Let's use this dataset as an example: 

Employee Records Table
ID Name Age Salary City
101 Alice 25 55000 NY
102 Bob 29 48000 LA
103 Charlie 29 55000 NY
104 David 33 62000 SF
102 Bob 29 48000 LA
106 Alice 27 59000 LA
101 Alice 25 55000 NY


In this dataset, you can see that ID 102 and ID 101 each appear twice, which are considered duplicates. However, there are two presumably distinct observations that share the name "Alice" but have different IDs, ages, salaries, and cities.
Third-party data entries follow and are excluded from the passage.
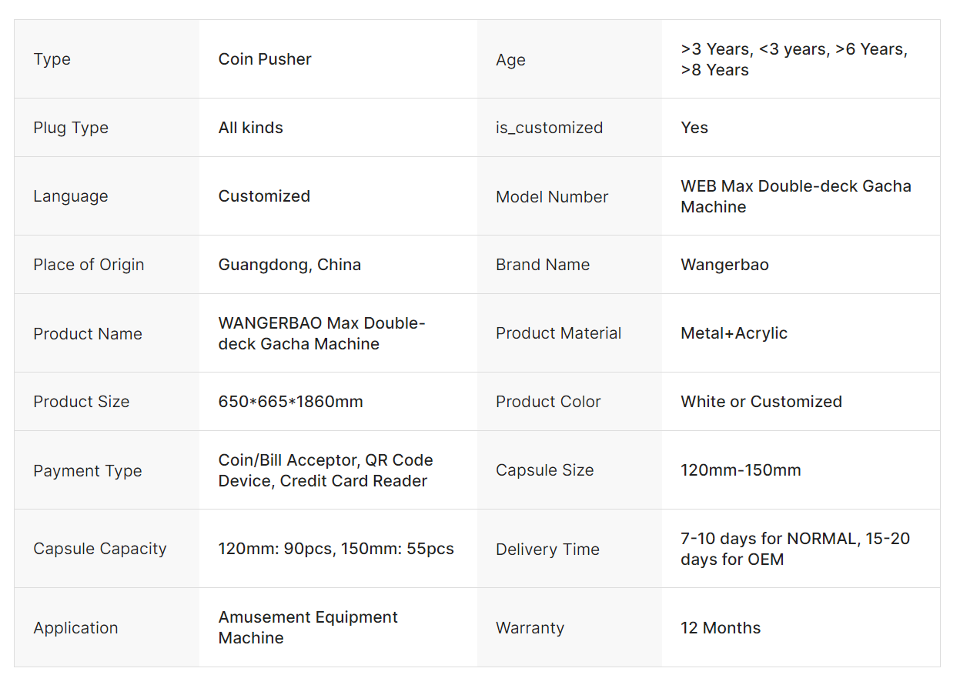This screenshot has height=685, width=970.
Task: Click the "Age" attribute label
Action: pos(510,60)
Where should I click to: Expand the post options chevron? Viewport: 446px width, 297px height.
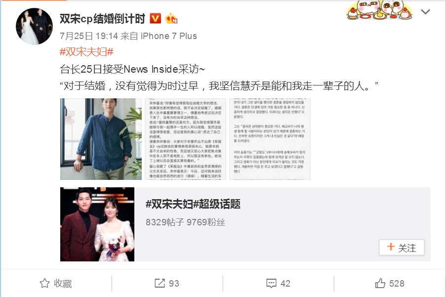(x=426, y=12)
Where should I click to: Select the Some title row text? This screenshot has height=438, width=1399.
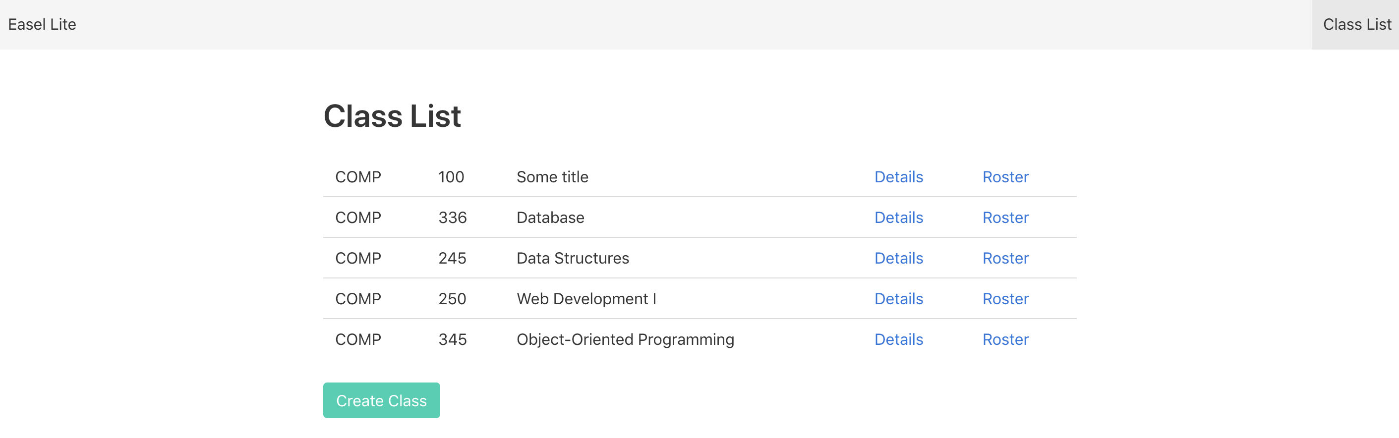click(x=552, y=177)
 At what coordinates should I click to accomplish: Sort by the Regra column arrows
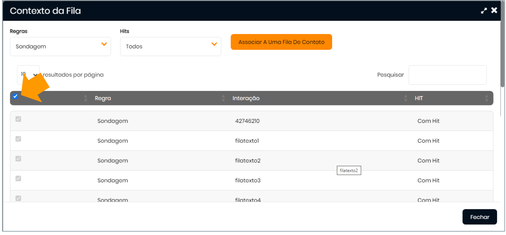(x=223, y=98)
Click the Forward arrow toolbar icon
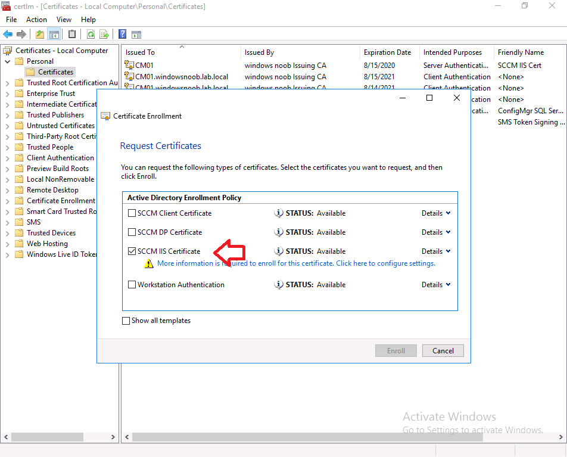Screen dimensions: 567x457 [x=21, y=35]
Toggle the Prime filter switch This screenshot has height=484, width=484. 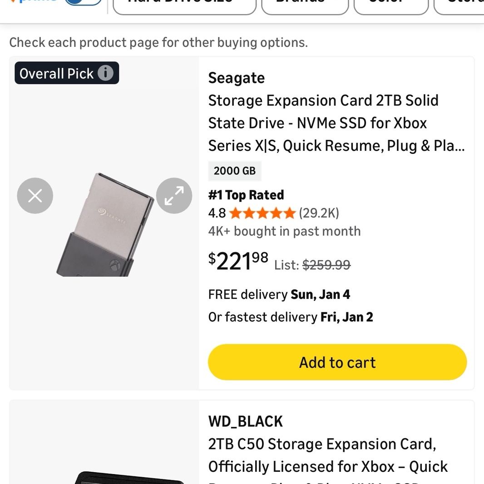point(84,2)
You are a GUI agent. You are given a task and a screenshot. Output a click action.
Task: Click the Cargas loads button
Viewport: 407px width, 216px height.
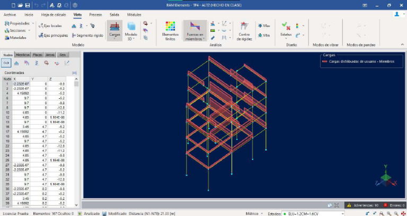[114, 30]
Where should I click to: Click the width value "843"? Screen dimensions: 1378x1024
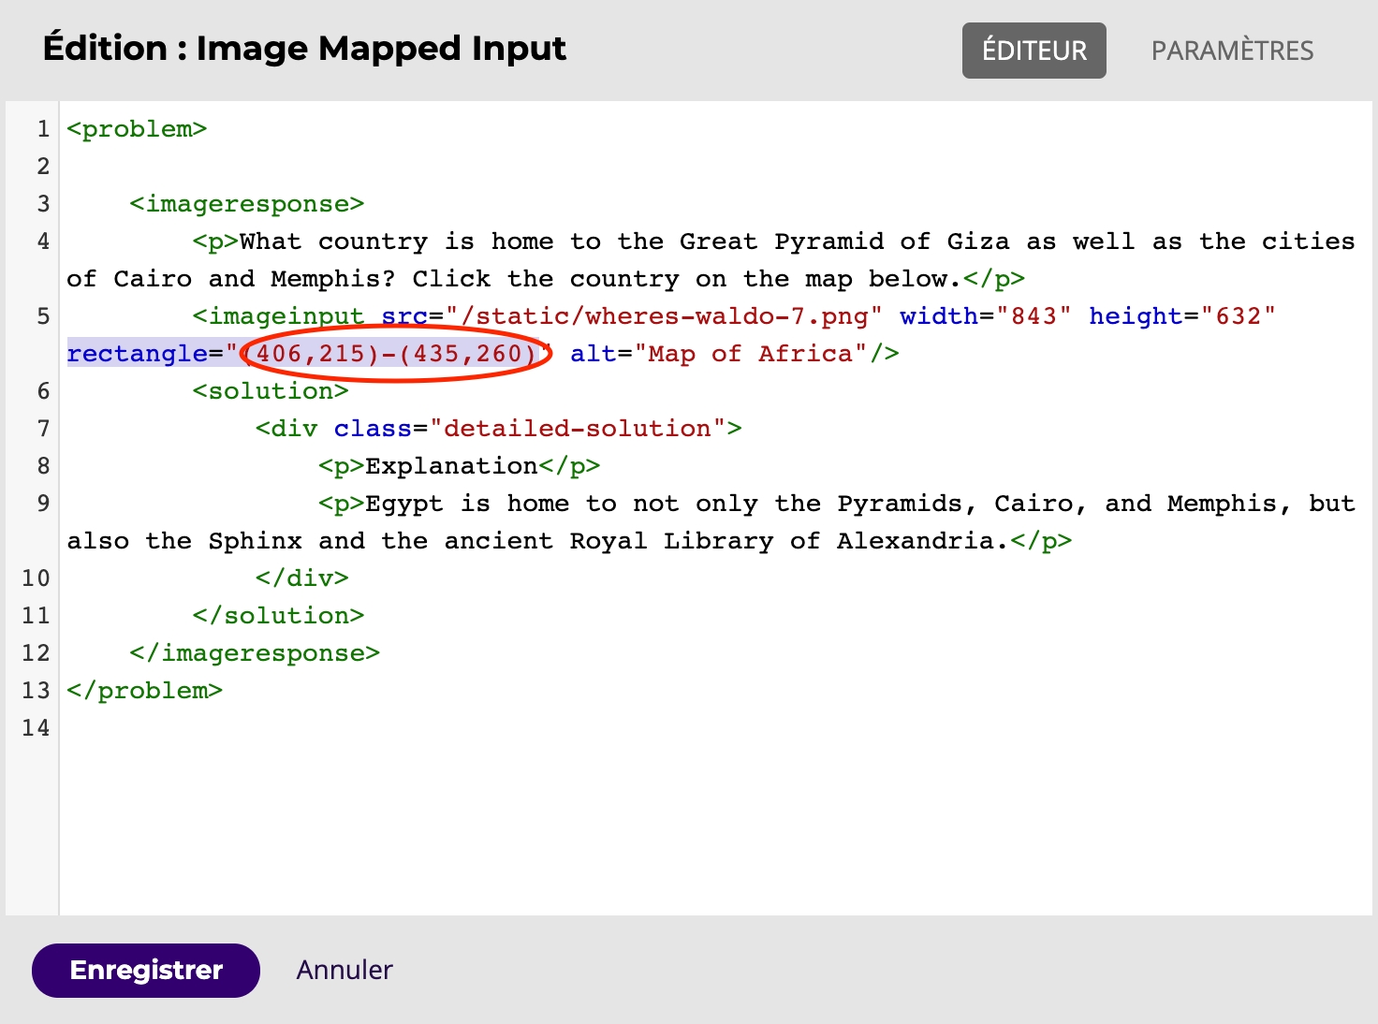pyautogui.click(x=1034, y=316)
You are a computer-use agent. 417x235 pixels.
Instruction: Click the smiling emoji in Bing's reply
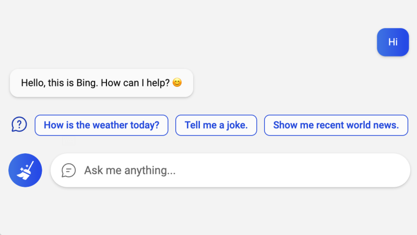pyautogui.click(x=177, y=82)
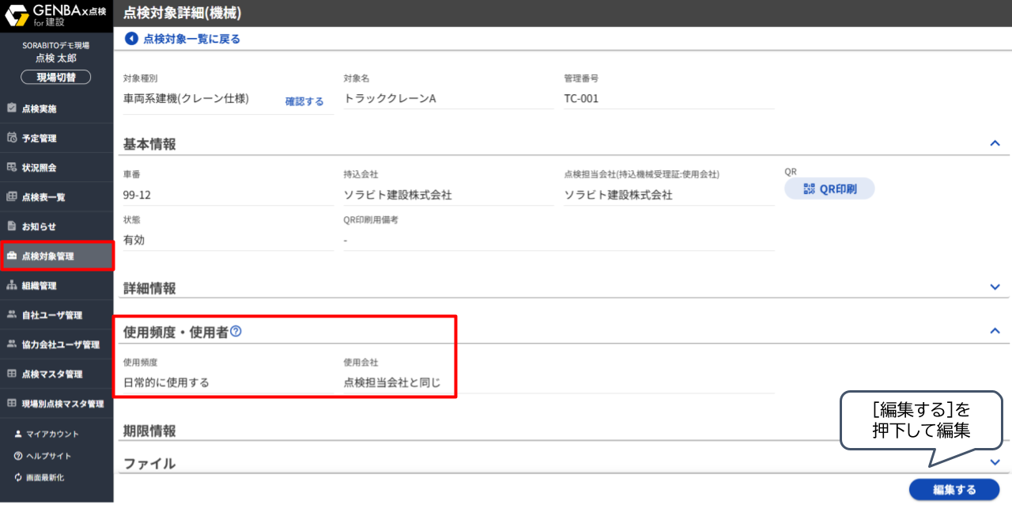Click the QR印刷 button
The height and width of the screenshot is (505, 1012).
coord(829,189)
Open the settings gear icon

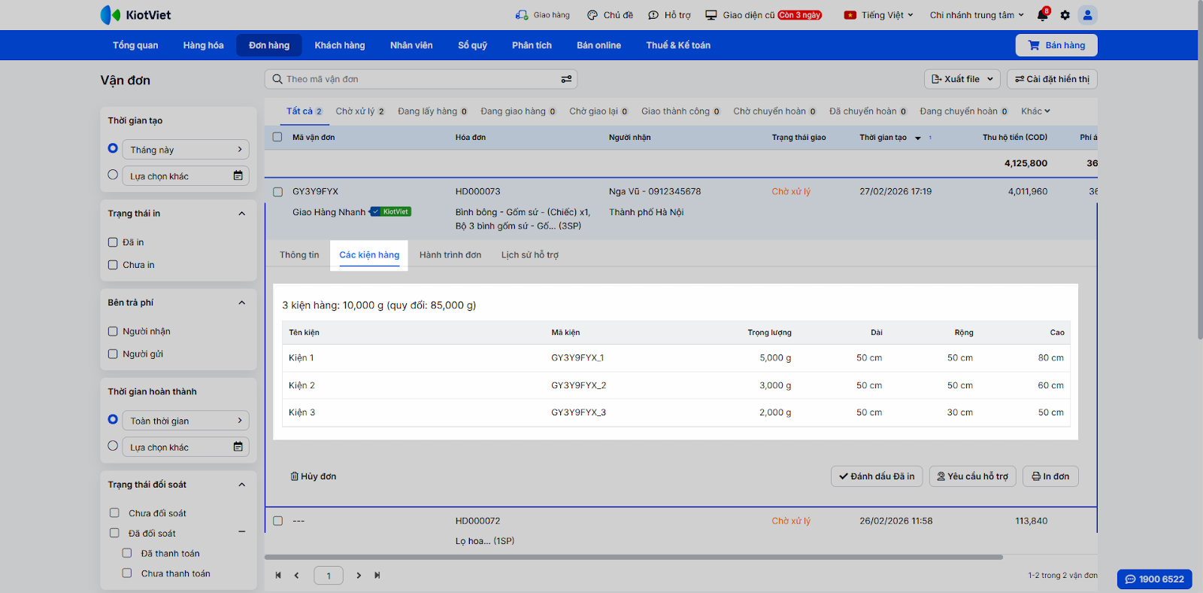coord(1065,15)
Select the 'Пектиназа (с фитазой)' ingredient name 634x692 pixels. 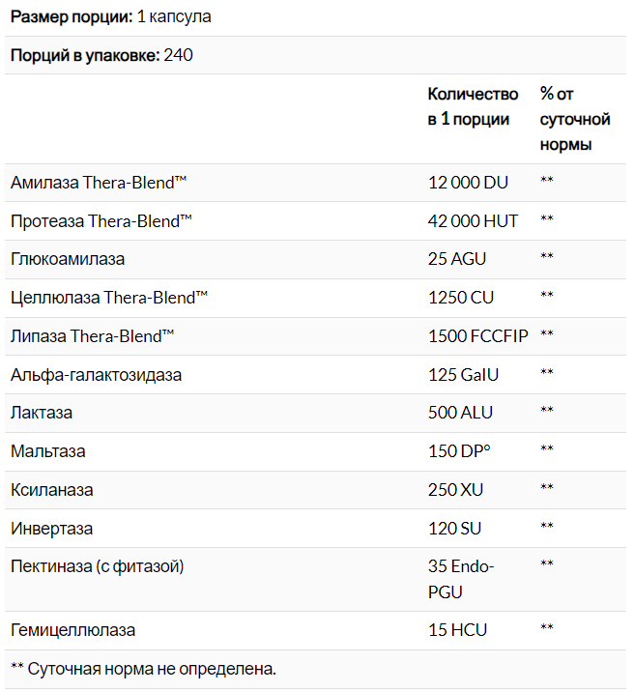(x=97, y=566)
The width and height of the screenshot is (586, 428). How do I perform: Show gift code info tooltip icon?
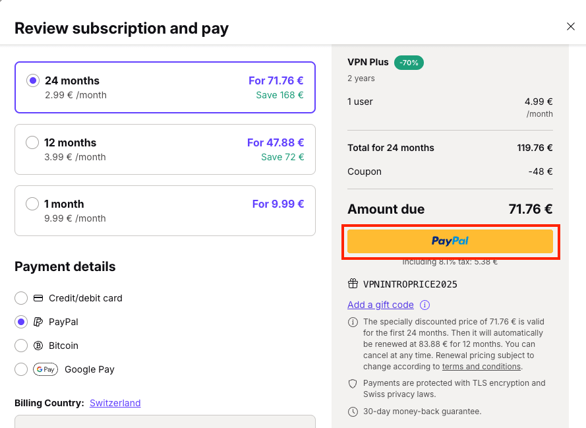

The approach taken to remove duplicates could significantly impact the final results.

 

Google Sheets

Google Sheets

Microsoft Excel

Microsoft Excel

 

Python
import pandas as pd

# Sample dataset
data = {'ID': [101, 102, 103, 104, 102, 106, 101],
        'Name': ['Alice', 'Bob', 'Charlie', 'David', 'Bob', 'Alice', 'Alicia'],
        'Age': [25, 29, 29, 33, 29, 27, 25],
        'Salary': [55000, 48000, 55000, 62000, 48000, 59000, 55000],
        'City': ['NY', 'LA', 'NY', 'SF', 'LA', 'LA', 'NY']}

# Original Dataset
df = pd.DataFrame(data)
print("Original Dataset")
print(df, '\n')

# Exact Match - based on all columns
df_cleaned = df.drop_duplicates()
print("Duplicates Removed - Exact Match")
print(df_cleaned, '\n')

# Partial Match - based on specific columns only (e.g., 'ID')
df_cleaned_id = df.drop_duplicates(subset=['ID'])
print("Duplicates Removed - Partial Match based on ID")
print(df_cleaned_id, '\n')

# Partial Match - based on specific columns only (e.g., 'ID')
df_cleaned_name = df.drop_duplicates(subset=['Name'])
print("Duplicates Removed - Partial Match based on Name")
print(df_cleaned_name, '\n')

# Partial Match - based on specific columns only (e.g., 'ID' and 'Name')
df_cleaned_specific = df.drop_duplicates(subset=['ID', 'Name'])
print("Duplicates Removed - Partial Match based on ID and Name")
print(df_cleaned_specific, '\n')

 

R
library(tidyverse)

# Create the dataset
data <- data.frame(
  ID = c(101, 102, 103, 104, 102, 106, 101),
  Name = c("Alice", "Bob", "Charlie", "David", "Bob", "Alice", "Alice"),
  Age = c(25, 29, 29, 33, 29, 27, 25),
  Salary = c(55000, 48000, 55000, 62000, 48000, 59000, 55000),
  City = c("NY", "LA", "NY", "SF", "LA", "LA", "NY")
)

# Original Dataset
cat("Original Dataset\n")
print(data)
cat("\n")

# Exact Match - based on all columns
data_cleaned <- distinct(data)
cat("Duplicates Removed - Exact Match\n")
print(data_cleaned)
cat("\n")

# Partial Match - based on specific columns only (e.g., 'ID')
data_cleaned_id <- distinct(data, ID, .keep_all = TRUE)
cat("Duplicates Removed - Partial Match based on ID\n")
print(data_cleaned_id)
cat("\n")

# Partial Match - based on specific columns only (e.g., 'ID')
data_cleaned_name <- distinct(data, Name, .keep_all = TRUE)
cat("Duplicates Removed - Partial Match based on Name\n")
print(data_cleaned_name)
cat("\n")

# Partial Match - based on specific columns only (e.g., 'ID' and 'Name')
data_cleaned_specific <- distinct(data, ID, Name, .keep_all = TRUE)
cat("Duplicates Removed - Partial Match based on ID and Name\n")
print(data_cleaned_specific)

 

Result:

Exact Match

Employee Information Table
ID Name Age Salary City
101 Alice 25 55000 NY
102 Bob 29 48000 LA
103 Charlie 29 55000 NY
104 David 33 62000 SF
106 Alice 27 59000 LA

 

Partial Match (ID)

Employee Data Table
ID Name Age Salary City
101 Alice 25 55000 NY
102 Bob 29 48000 LA
103 Charlie 29 55000 NY
104 David 33 62000 SF
106 Alice 27 59000 LA

Partial Match (Name)

Employee Information Table
ID Name Age Salary City
101 Alice 25 55000 NY
102 Bob 29 48000 LA
103 Charlie 29 55000 NY
104 David 33 62000 SF

Partial Match (ID and Name)

Employee Data Table
ID Name Age Salary City
101 Alice 25 55000 NY
102 Bob 29 48000 LA
103 Charlie 29 55000 NY
104 David 33 62000 SF
106 Alice 27 59000 LA


As shown above, in this particular case, using a partial match approach based solely on "Name" yields a different result compared to other methods. This is because we had two distinct observations that share only one common attribute (i.e., "Name"). In other cases, different outcomes may occur. Therefore, it is crucial to carefully select the appropriate key identifiers when using a partial match approach.